#### DATA
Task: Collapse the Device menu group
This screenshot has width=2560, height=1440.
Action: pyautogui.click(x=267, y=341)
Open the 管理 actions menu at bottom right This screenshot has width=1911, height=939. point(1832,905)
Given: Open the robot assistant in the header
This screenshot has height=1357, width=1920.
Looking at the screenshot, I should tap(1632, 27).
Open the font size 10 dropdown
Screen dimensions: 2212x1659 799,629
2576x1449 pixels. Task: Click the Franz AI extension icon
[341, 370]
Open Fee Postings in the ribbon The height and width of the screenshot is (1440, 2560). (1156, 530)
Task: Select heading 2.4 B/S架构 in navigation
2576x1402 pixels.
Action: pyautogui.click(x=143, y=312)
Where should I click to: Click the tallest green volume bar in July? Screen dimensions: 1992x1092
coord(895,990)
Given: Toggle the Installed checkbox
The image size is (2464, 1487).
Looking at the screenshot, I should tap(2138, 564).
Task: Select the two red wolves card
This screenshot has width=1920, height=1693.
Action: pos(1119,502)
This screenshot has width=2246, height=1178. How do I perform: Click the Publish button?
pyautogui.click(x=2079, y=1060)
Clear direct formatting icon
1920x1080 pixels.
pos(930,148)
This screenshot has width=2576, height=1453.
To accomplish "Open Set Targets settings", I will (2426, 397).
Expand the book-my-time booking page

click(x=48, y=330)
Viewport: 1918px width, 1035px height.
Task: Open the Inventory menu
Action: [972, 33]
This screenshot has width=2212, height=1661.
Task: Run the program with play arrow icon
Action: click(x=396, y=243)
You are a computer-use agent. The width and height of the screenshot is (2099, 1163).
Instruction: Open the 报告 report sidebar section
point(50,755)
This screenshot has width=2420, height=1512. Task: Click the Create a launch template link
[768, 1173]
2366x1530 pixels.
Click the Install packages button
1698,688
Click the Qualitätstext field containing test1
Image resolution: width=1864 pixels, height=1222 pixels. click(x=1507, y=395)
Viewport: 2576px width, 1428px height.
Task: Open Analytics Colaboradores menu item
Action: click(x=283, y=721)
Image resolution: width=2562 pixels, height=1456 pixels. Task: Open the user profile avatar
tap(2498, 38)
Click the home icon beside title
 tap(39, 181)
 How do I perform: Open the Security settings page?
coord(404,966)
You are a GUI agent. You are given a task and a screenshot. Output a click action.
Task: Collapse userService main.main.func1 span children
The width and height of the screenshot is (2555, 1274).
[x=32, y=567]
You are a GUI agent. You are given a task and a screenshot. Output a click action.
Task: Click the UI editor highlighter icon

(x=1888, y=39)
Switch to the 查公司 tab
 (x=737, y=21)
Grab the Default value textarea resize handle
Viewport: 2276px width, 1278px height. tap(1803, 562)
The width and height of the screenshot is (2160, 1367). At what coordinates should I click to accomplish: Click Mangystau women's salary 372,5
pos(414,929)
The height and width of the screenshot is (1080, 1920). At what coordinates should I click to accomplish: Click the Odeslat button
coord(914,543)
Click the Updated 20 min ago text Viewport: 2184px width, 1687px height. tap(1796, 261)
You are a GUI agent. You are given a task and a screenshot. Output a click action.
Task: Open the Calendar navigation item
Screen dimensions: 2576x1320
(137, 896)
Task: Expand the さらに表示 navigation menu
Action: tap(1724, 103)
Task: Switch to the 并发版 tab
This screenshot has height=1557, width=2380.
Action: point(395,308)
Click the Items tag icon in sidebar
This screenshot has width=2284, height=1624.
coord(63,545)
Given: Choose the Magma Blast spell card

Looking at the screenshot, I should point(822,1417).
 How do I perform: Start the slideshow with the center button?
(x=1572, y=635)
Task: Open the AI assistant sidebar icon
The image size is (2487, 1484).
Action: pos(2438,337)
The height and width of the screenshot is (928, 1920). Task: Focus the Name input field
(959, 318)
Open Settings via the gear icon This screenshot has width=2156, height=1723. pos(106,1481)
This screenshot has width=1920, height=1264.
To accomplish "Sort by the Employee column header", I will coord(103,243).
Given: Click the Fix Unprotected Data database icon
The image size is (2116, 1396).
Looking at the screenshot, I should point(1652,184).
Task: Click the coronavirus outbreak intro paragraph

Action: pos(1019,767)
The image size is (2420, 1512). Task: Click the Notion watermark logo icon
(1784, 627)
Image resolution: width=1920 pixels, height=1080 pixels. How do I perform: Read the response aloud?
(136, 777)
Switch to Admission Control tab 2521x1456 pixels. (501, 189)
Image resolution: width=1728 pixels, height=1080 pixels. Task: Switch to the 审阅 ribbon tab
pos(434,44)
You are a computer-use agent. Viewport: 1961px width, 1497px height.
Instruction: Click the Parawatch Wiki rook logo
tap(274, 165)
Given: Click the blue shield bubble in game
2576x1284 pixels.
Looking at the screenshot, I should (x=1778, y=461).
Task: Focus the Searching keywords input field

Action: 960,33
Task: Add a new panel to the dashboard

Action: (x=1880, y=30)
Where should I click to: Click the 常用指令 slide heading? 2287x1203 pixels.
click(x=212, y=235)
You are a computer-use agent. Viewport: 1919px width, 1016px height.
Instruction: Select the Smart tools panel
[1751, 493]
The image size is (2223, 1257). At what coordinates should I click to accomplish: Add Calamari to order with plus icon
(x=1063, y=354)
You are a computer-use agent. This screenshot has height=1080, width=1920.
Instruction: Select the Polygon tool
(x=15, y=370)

#### EXERCISE AIM
The material must be repeated in full, with every line exact.

#### FINISHED TASK
Task: Collapse the Device menu group
This screenshot has width=2560, height=1440.
Action: pyautogui.click(x=267, y=341)
Open the 管理 actions menu at bottom right This screenshot has width=1911, height=939. point(1832,905)
Given: Open the robot assistant in the header
This screenshot has height=1357, width=1920.
Looking at the screenshot, I should tap(1632, 27).
Open the font size 10 dropdown
Screen dimensions: 2212x1659 799,629
2576x1449 pixels. Task: Click the Franz AI extension icon
[341, 370]
Open Fee Postings in the ribbon The height and width of the screenshot is (1440, 2560). (1156, 530)
Task: Select heading 2.4 B/S架构 in navigation
2576x1402 pixels.
Action: pyautogui.click(x=143, y=312)
Where should I click to: Click the tallest green volume bar in July? Screen dimensions: 1992x1092
coord(895,990)
Given: Toggle the Installed checkbox
The image size is (2464, 1487).
Looking at the screenshot, I should tap(2138, 564).
Task: Select the two red wolves card
This screenshot has width=1920, height=1693.
Action: pos(1119,502)
This screenshot has width=2246, height=1178. How do I perform: Click the Publish button?
pyautogui.click(x=2079, y=1060)
Clear direct formatting icon
1920x1080 pixels.
pos(930,148)
This screenshot has width=2576, height=1453.
To accomplish "Open Set Targets settings", I will (2426, 397).
Expand the book-my-time booking page

click(x=48, y=330)
Viewport: 1918px width, 1035px height.
Task: Open the Inventory menu
Action: [972, 33]
This screenshot has width=2212, height=1661.
Task: Run the program with play arrow icon
Action: click(x=396, y=243)
You are a computer-use agent. The width and height of the screenshot is (2099, 1163).
Instruction: Open the 报告 report sidebar section
point(50,755)
This screenshot has width=2420, height=1512. Task: Click the Create a launch template link
[768, 1173]
2366x1530 pixels.
Click the Install packages button
1698,688
Click the Qualitätstext field containing test1
Image resolution: width=1864 pixels, height=1222 pixels. click(x=1507, y=395)
Viewport: 2576px width, 1428px height.
Task: Open Analytics Colaboradores menu item
Action: click(x=283, y=721)
Image resolution: width=2562 pixels, height=1456 pixels. Task: Open the user profile avatar
tap(2498, 38)
Click the home icon beside title
 tap(39, 181)
 How do I perform: Open the Security settings page?
coord(404,966)
You are a GUI agent. You are given a task and a screenshot. Output a click action.
Task: Collapse userService main.main.func1 span children
The width and height of the screenshot is (2555, 1274).
[x=32, y=567]
You are a GUI agent. You are given a task and a screenshot. Output a click action.
Task: Click the UI editor highlighter icon

(x=1888, y=39)
Switch to the 查公司 tab
 (x=737, y=21)
Grab the Default value textarea resize handle
Viewport: 2276px width, 1278px height. tap(1803, 562)
The width and height of the screenshot is (2160, 1367). At what coordinates should I click to accomplish: Click Mangystau women's salary 372,5
pos(414,929)
The height and width of the screenshot is (1080, 1920). At what coordinates should I click to accomplish: Click the Odeslat button
coord(914,543)
Click the Updated 20 min ago text Viewport: 2184px width, 1687px height. tap(1796, 261)
You are a GUI agent. You are given a task and a screenshot. Output a click action.
Task: Open the Calendar navigation item
Screen dimensions: 2576x1320
(137, 896)
Task: Expand the さらに表示 navigation menu
Action: tap(1724, 103)
Task: Switch to the 并发版 tab
This screenshot has height=1557, width=2380.
Action: point(395,308)
Click the Items tag icon in sidebar
This screenshot has width=2284, height=1624.
coord(63,545)
Given: Choose the Magma Blast spell card

Looking at the screenshot, I should point(822,1417).
 How do I perform: Start the slideshow with the center button?
(x=1572, y=635)
Task: Open the AI assistant sidebar icon
The image size is (2487, 1484).
Action: pos(2438,337)
The height and width of the screenshot is (928, 1920). Task: Focus the Name input field
(959, 318)
Open Settings via the gear icon This screenshot has width=2156, height=1723. pos(106,1481)
This screenshot has width=1920, height=1264.
To accomplish "Sort by the Employee column header", I will coord(103,243).
Given: Click the Fix Unprotected Data database icon
The image size is (2116, 1396).
Looking at the screenshot, I should point(1652,184).
Task: Click the coronavirus outbreak intro paragraph

Action: pos(1019,767)
The image size is (2420, 1512). Task: Click the Notion watermark logo icon
(1784, 627)
Image resolution: width=1920 pixels, height=1080 pixels. How do I perform: Read the response aloud?
(136, 777)
Switch to Admission Control tab 2521x1456 pixels. (501, 189)
Image resolution: width=1728 pixels, height=1080 pixels. Task: Switch to the 审阅 ribbon tab
pos(434,44)
You are a computer-use agent. Viewport: 1961px width, 1497px height.
Instruction: Click the Parawatch Wiki rook logo
tap(274, 165)
Given: Click the blue shield bubble in game
2576x1284 pixels.
Looking at the screenshot, I should (x=1778, y=461).
Task: Focus the Searching keywords input field

Action: 960,33
Task: Add a new panel to the dashboard

Action: (x=1880, y=30)
Where should I click to: Click the 常用指令 slide heading? 2287x1203 pixels.
click(x=212, y=235)
You are a computer-use agent. Viewport: 1919px width, 1016px height.
Instruction: Select the Smart tools panel
[1751, 493]
The image size is (2223, 1257). At what coordinates should I click to accomplish: Add Calamari to order with plus icon
(x=1063, y=354)
You are a computer-use agent. This screenshot has height=1080, width=1920.
Instruction: Select the Polygon tool
(x=15, y=370)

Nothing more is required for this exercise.